The country’s biggest rural lender ANZ-National bank agrees constraints have eased a little. But money is still expensive and tight, says rural banking chief Charlie Graham.
"We just did a deal a couple of weeks ago which was 250 points (2.5%) above the swap (wholesale) rate for three years and includes the government guarantee. It gives you an indication of what banks’ funding costs are and (money) still remains very difficult to get."
Graham says his bank has not put any farmer client out of business due to the recession. A "trickle" of accounts werebeing handled by the bank’s debt management division as "we get a bit more realistic and the client gets a bit realistic".
A positive development was Fonterra’s firming its 2009 $5.10/kg milksolids payout forecast recently and its outlook for next year, Graham said. Trading bank lending to agriculture in February increased $149 million to $42.84 billion. It was however the lowest level of monthly advance to farming since early 2007.

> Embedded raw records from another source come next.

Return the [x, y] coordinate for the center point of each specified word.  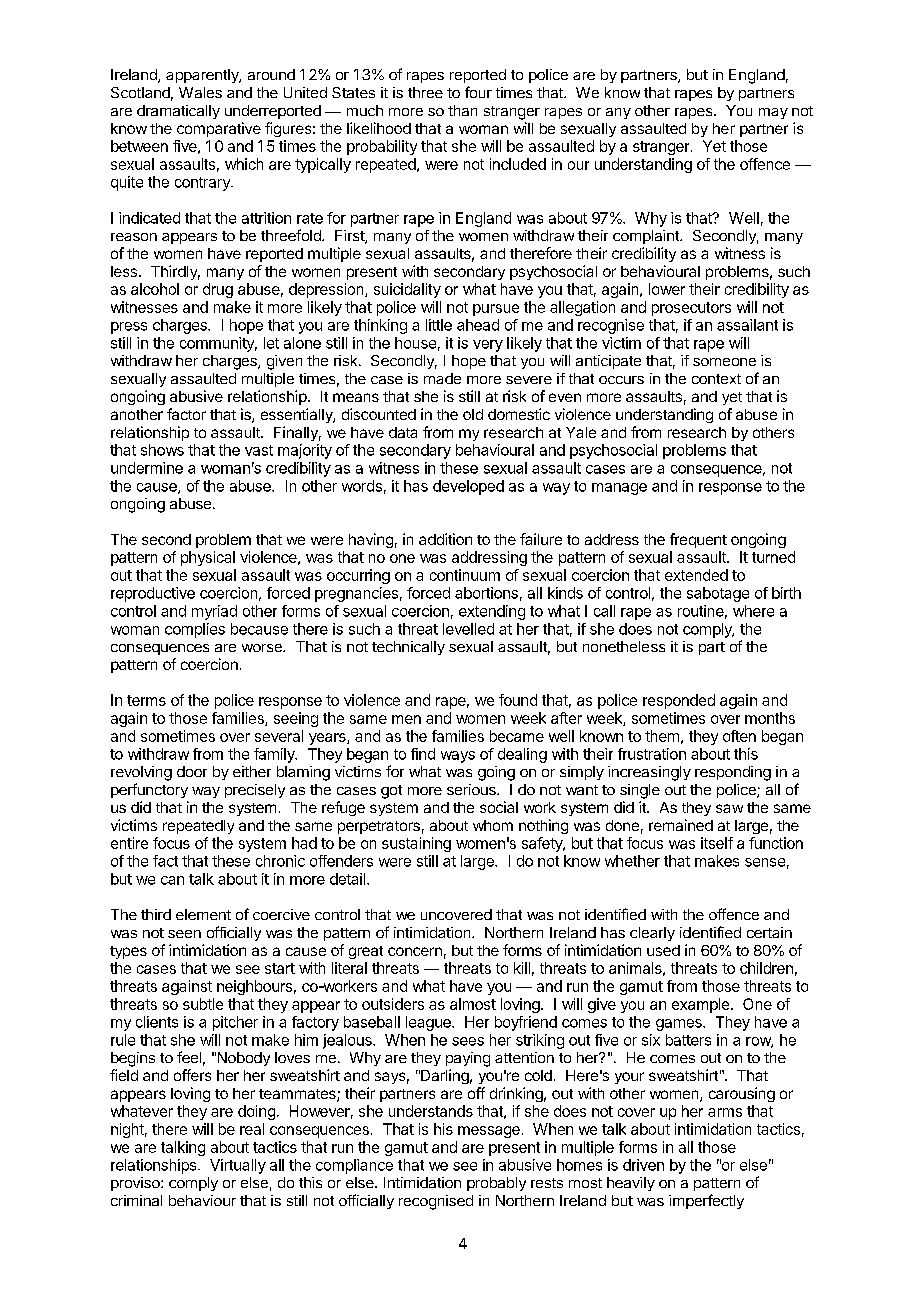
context [716, 379]
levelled [468, 629]
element [203, 914]
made [442, 378]
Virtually [238, 1166]
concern [415, 951]
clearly [652, 934]
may [773, 113]
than [462, 110]
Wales [200, 92]
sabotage [718, 594]
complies [195, 630]
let [271, 343]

Federated Farmers dairy chairman Lachlan McKenzie says when considering farmer applications for bigger overdrafts and funds to buy more Fonterra shares, all banks have to do is look at the strong fundamentals of the industry. But he does not think bankers are out of line demanding farmers be cashflow positive, saying some farmers "lost the plot" in the last two years.
"The vast number of farmers will weather the storm through. Some will have to adjust their systems to get costs out and the dairy industry will come out stronger. But there is some pain and we have sympathy."
North Taranaki accountant Graham Armstrong of Armstrong Fleming Accountancy agrees with McKenzie that the late 1980s were tougher economic times for dairy farmers than today.
Some farmers who have bought herds and extra land in the past two years are struggling and big tax bills from last year’s boom season have caused additional pressure, he says.